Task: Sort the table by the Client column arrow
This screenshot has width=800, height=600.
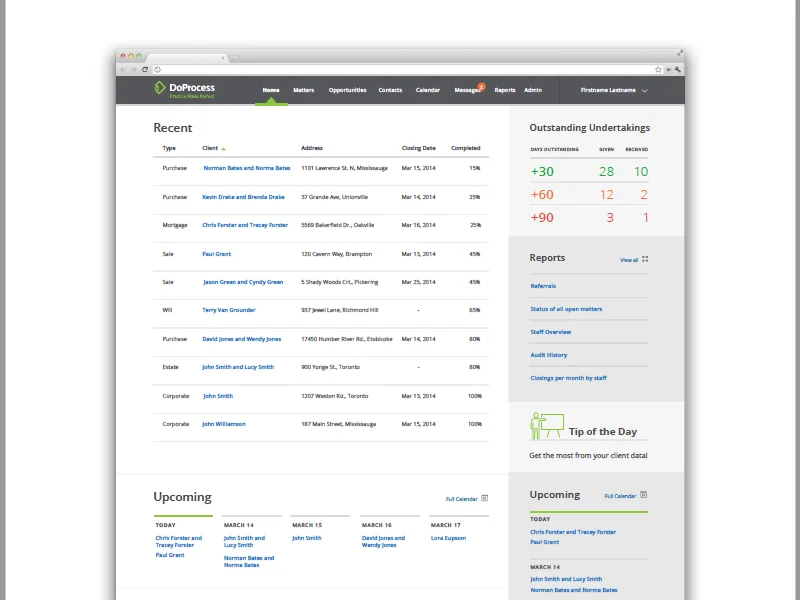Action: 223,148
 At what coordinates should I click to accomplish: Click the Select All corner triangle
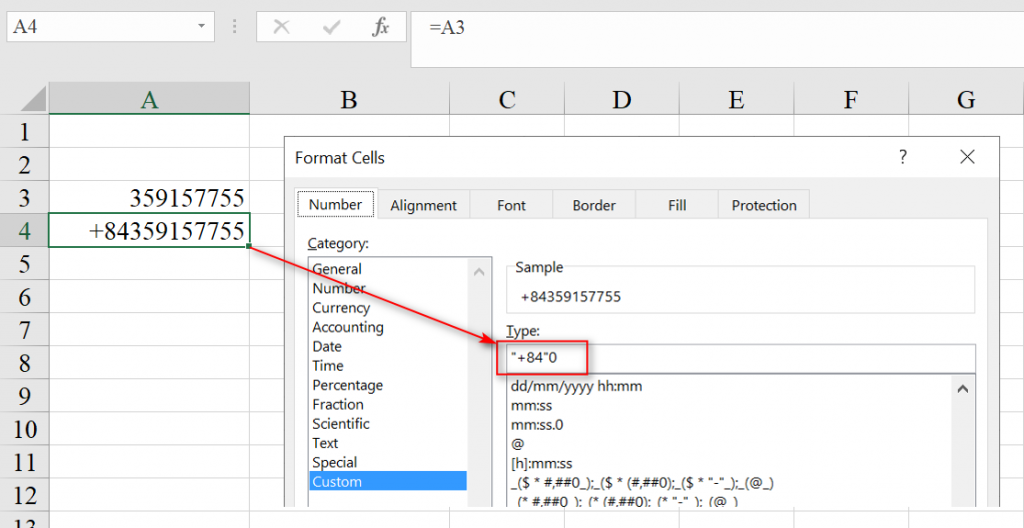click(34, 98)
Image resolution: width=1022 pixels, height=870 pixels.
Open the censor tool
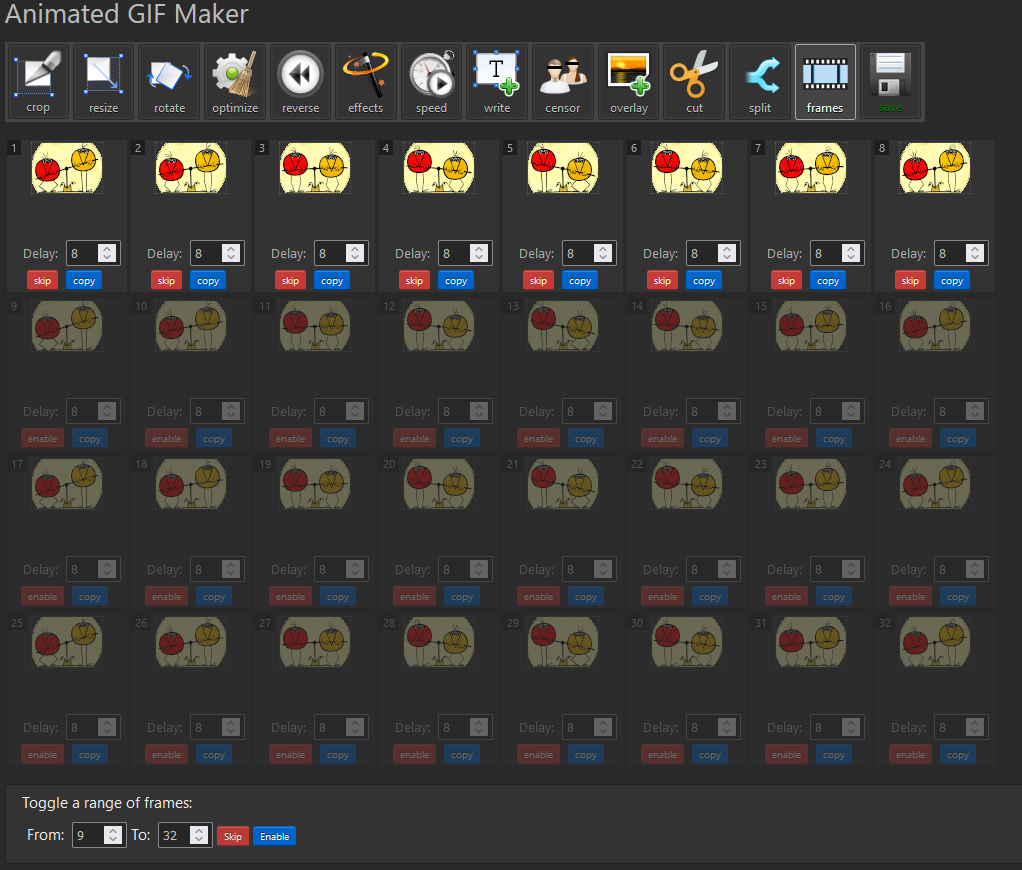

Your goal: Exactly the lines from the one holding "Image resolution: width=1022" through the last line of the entries, both included, are to be duplicated; leave the pictures out.

Expected answer:
Image resolution: width=1022 pixels, height=870 pixels.
Open the censor tool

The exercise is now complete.